O governador do Tocantins, Wanderlei Barbosa (Republicanos), determinou a realização de uma operação preventiva nas unidades prisionais do Estado com o objetivo de prevenir conflitos e aumentar a presença das polícias Militar, Civil e Penal, especialmente na capital tocantinense. A decisão de realizar a ação foi alinhada em razão do duplo homicídio ocorrido na Casa de Prisão Provisória (CPP) de Palmas nesta segunda-feira, 26, que resultou na morte de dois prisioneiros. 

No dia seguinte ao caso, na terça-feira, 27, uma reunião foi feita com os representantes das secretarias de Cidadania e Justiça (Seciju) e Segurança Pública (SSP) e da Polícia Militar do Tocantins (PMTO) para averiguar medidas cabíveis para evitar casos de violência dentro das unidades prisionais do Tocantins. A Seciju iniciou revistas gerais nas unidades penais, com ações já em andamento na CPP de Palmas e cronograma definido para a Barra da Grota (Araguaína) e o presídio de Cariri. O foco é a retirada de possíveis objetos ilícitos, como armas artesanais, drogas e celulares, além do reforço dos protocolos de segurança e do alerta às equipes quanto à prevenção de confrontos dentro das unidades.

“Definimos deflagrar essa operação integrada em todas as unidades prisionais do Tocantins como medida preventiva para preservar a ordem pública e assegurar a tranquilidade da população.

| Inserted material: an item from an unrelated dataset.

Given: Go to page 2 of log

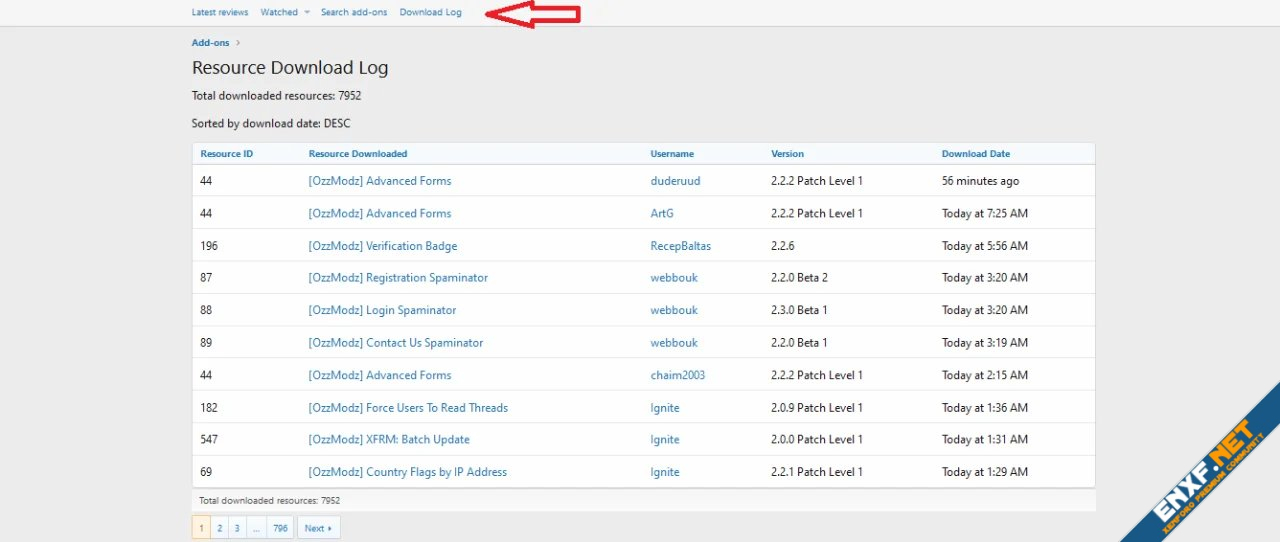Looking at the screenshot, I should pyautogui.click(x=219, y=528).
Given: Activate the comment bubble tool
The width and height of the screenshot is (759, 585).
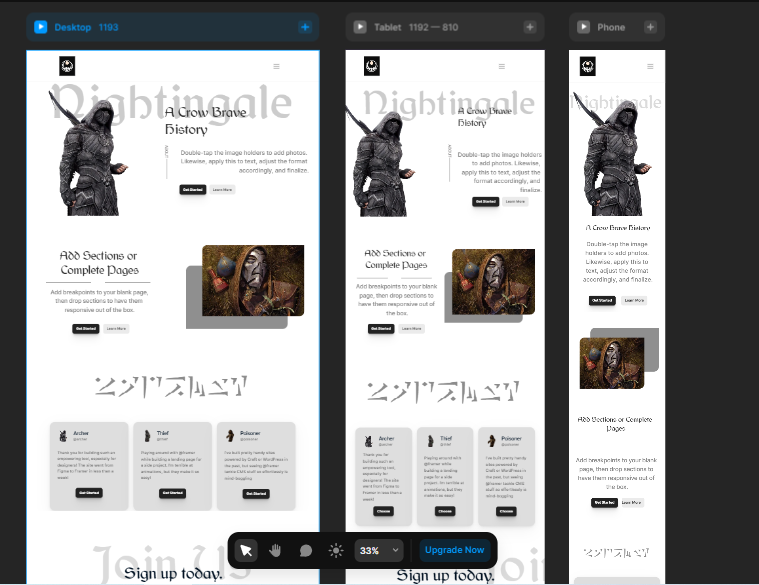Looking at the screenshot, I should [305, 551].
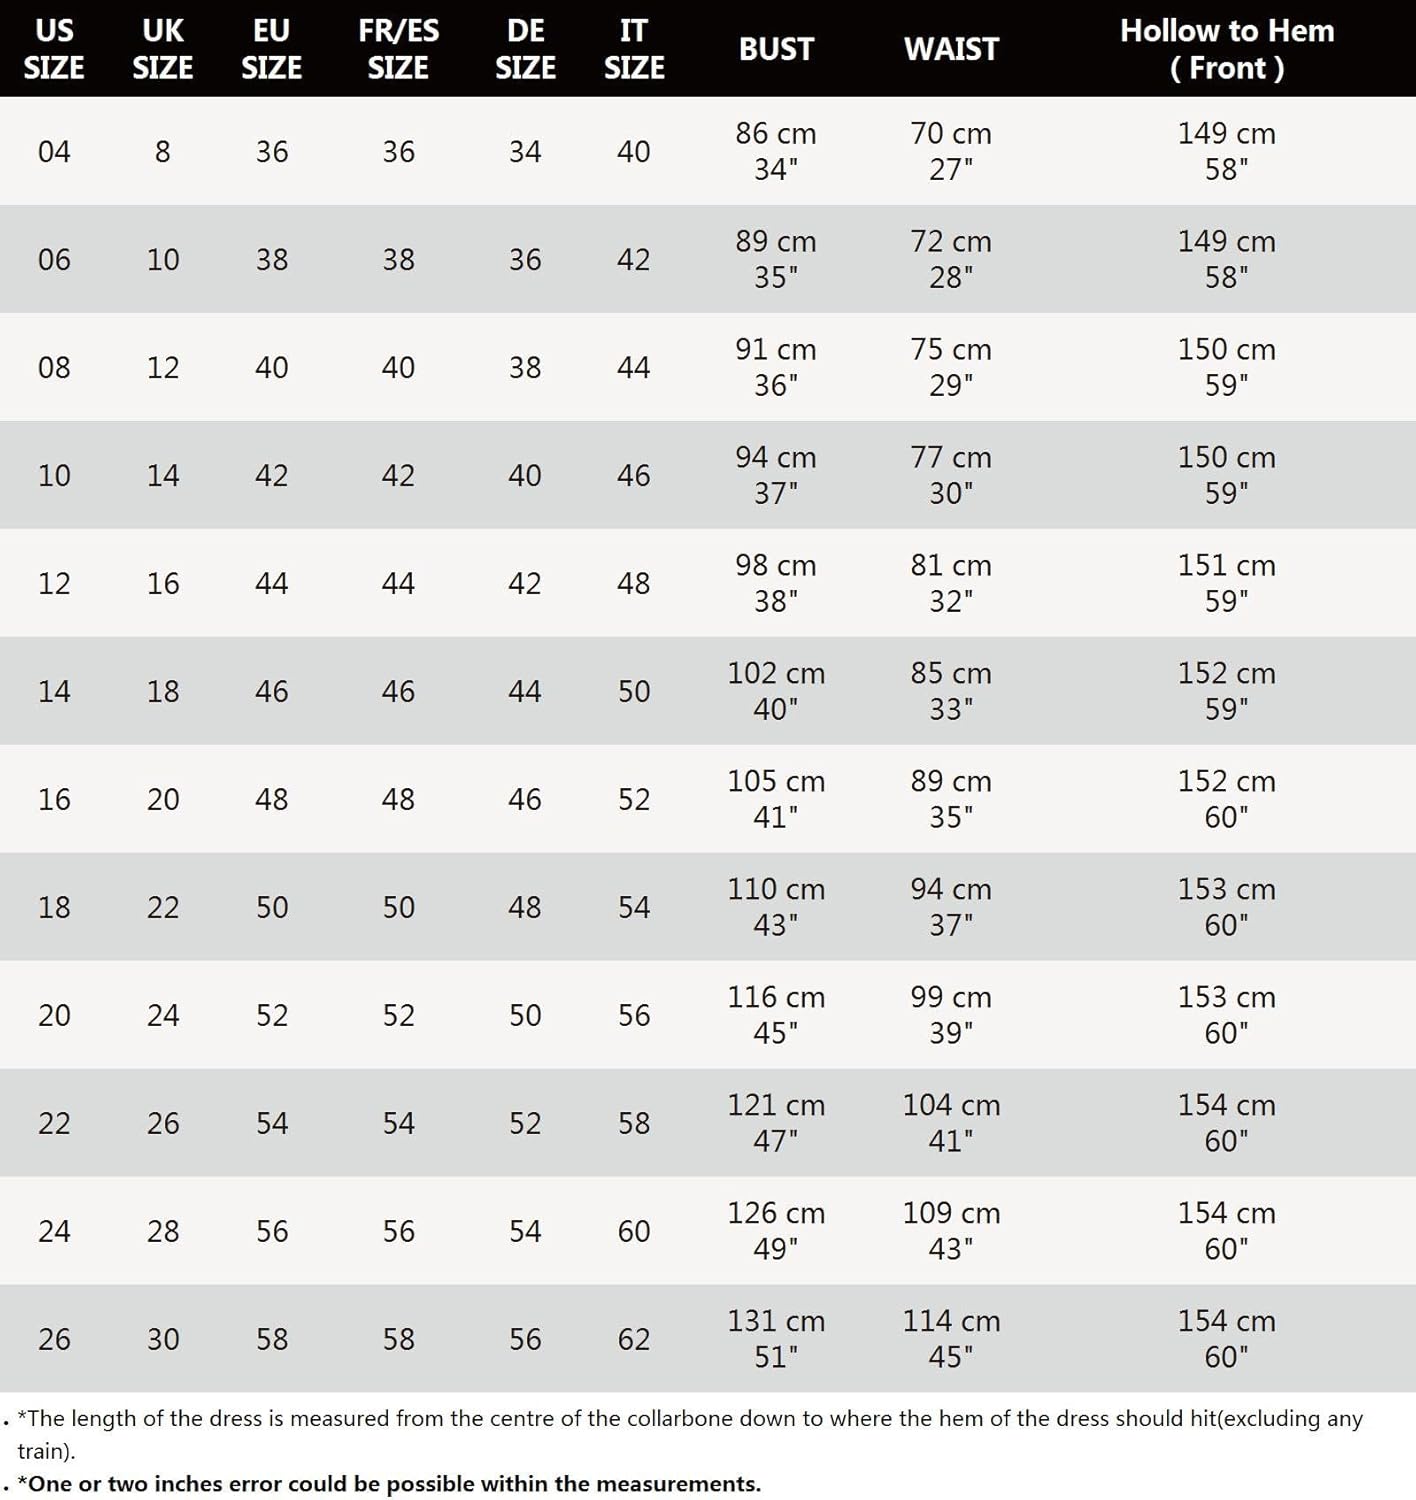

Além do reforço interno no sistema prisional, determinamos o aumento da presença das Forças de Segurança nas ruas, especialmente em Palmas, com atuação coordenada e resposta imediata diante de qualquer indício de conflito”, disse o governador.

O secretário da Cidadania e Justiça, Hélio Marques, comentou que as equipes da pasta já estão alertas para atenção redobrada quanto a possíveis conflitos dentro das unidades penais. “A Seciju dará apoio com efetivo sempre que solicitado, além de suporte logístico, como alimentação, com foco no aumento da sensação de segurança e na prevenção de confrontos entre criminosos que possam gerar instabilidade e temor na sociedade”, frisou.

Operações Cidade Blindada e de Inteligência

Como parte das medidas preventivas externas, a Polícia Militar do Tocantins (PMTO) colocará em execução a Operação Cidade Blindada em Palmas pelos próximos 10 dias. “Vamos reforçar a presença policial ostensiva e preventiva durante a Operação Cidade Blindada em Palmas, com o emprego de equipes de Força Tática (FT) e Patrulha Rural (PR), na Capital, e a criação do Batalhão Virtual na sede da Escola Fazendária, que permitirá uma atuação direcionada conforme a análise diária da mancha criminal”, disse o comandante-geral da PMTO, Márcio Antônio Barbosa de Mendonça.

“Estabelecemos contato imediato entre as áreas de inteligência, que realizam monitoramento desde o dia da ocorrência registrada na CPP de Palmas. Também vamos intensificar, nos próximos dias, as ações da Diretoria de Repressão à Corrupção e ao Crime Organizado (Draco), com uma série de operações voltadas especificamente ao combate às organizações criminosas”, ressaltou o secretário de Segurança Pública do Tocantins, Bruno Azevedo.

Contexto do caso

No início da tarde desta segunda-feira, 26, uma briga entre detentos da Unidade Penal de Palmas resultou na morte de dois presos. Francisco de Assis Nascimento da Silva, de 25 anos e Franciney Ferreira dos Santos Machado, também de 25 anos. 

A Secretaria de Estado da Cidadania e Justiça (Seciju) confirmou ao Jornal Opção Tocantins que o incidente ocorreu durante o procedimento de movimentação interna para atendimentos jurídicos, após uma briga entre custodiados, na qual foram utilizados objetos perfurocortantes de fabricação artesanal (chunchos). As vítimas não resistiram aos ferimentos e morreram no local.